The session kicked off with a status review of OER policies and practices in West Africa that highlighted fragmented policy adoption and uneven implementation of OER in the region. Presenters identified limited infrastructure, funding constraints, and gaps in OER and open licensing literacy as persistent implementation barriers, and participants discussed how awareness of OER terminology and AI tools does not always translate into confident practice. Unclear governance, quality concerns, and ethical risks were also noted as additional barriers to adequate implementation.
Through group work and a practitioner roundtable, participants shared early examples of AI-enhanced OER use. In exploring AI-supported course design, metadata generation, simulations and assessment design, stakeholders collectively agreed that AI should assist, not replace, expert judgement.
While many questions about AI adoption in education remain unanswered, the workshop revealed the need for transparency, expert validation, and localised approaches to reduce bias and strengthen cultural relevance for improved OER adoption in our current AI landscape.

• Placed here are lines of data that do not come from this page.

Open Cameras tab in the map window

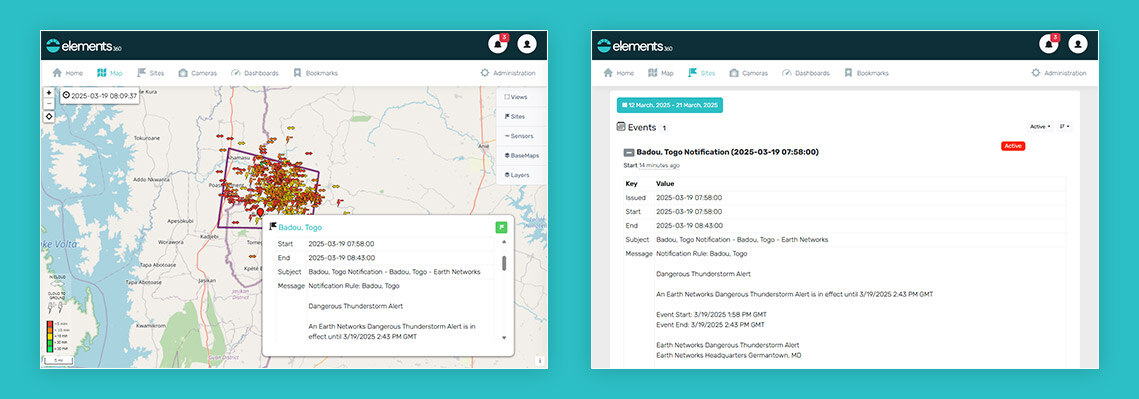198,73
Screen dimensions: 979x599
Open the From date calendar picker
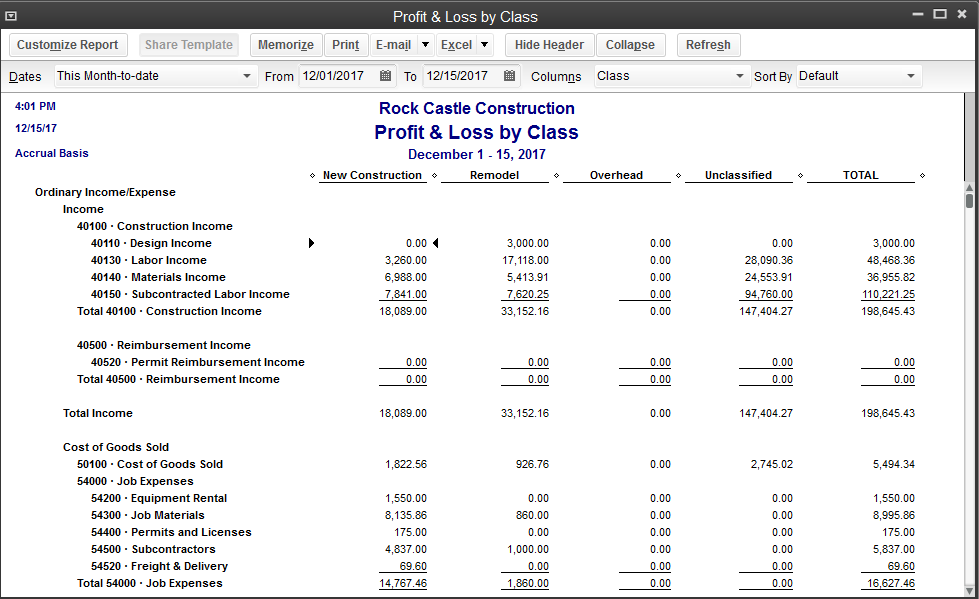387,76
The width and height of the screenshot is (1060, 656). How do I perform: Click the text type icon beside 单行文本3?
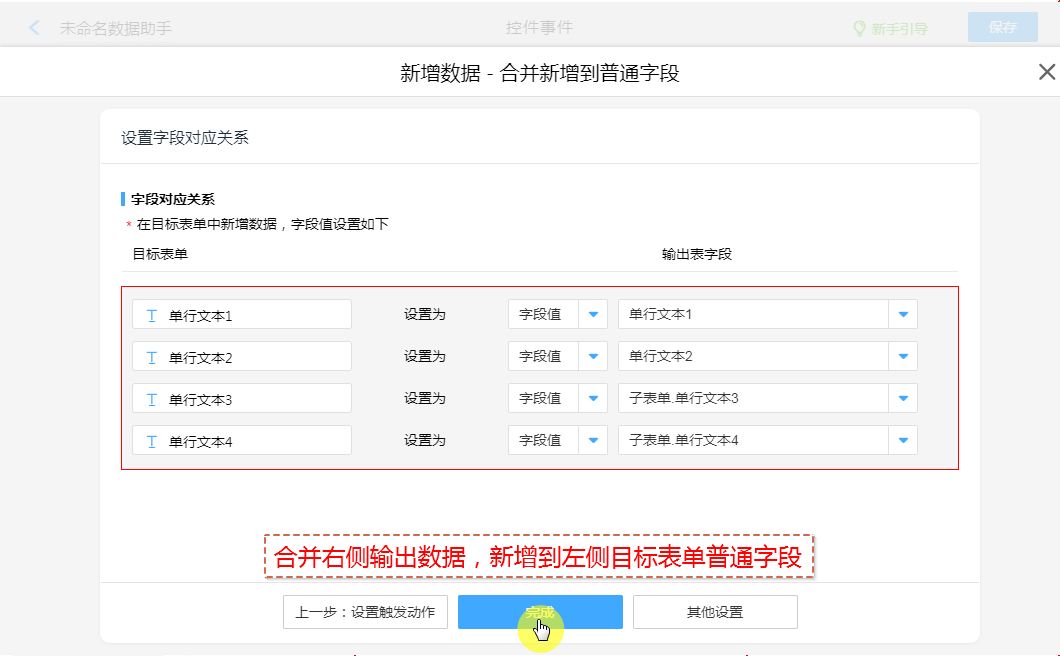click(x=152, y=399)
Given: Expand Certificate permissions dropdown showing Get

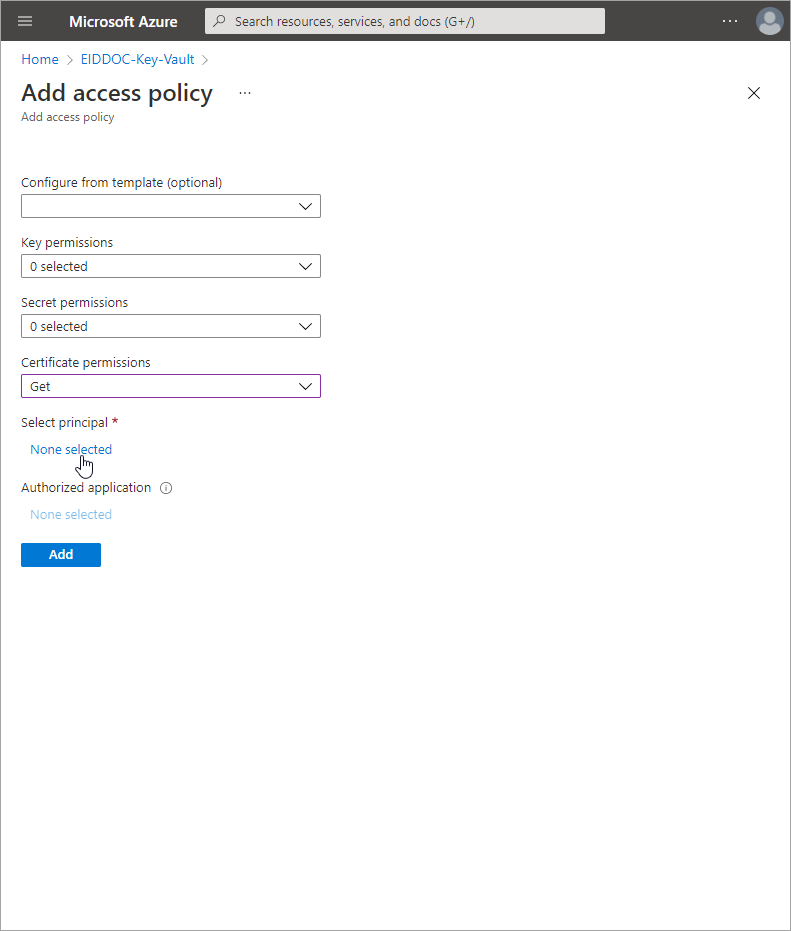Looking at the screenshot, I should click(x=171, y=386).
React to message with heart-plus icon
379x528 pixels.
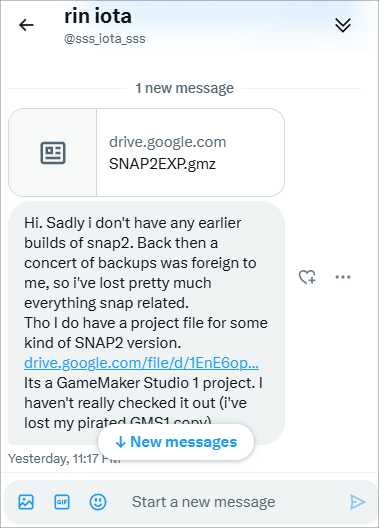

This work builds upon UNESCO’s 2024 Dubai Declaration on Open Educational Resources and reaffirms OER as a digital public good that requires digital accessibility and ethical AI guardrails. It also fulfills The Gaborone Statement’s call for the “ethical leverage of the digital dividend,” and calls upon COL’s partners in West Africa, and across the Commonwealth to develop stronger OER policies and regulate responsible AI use.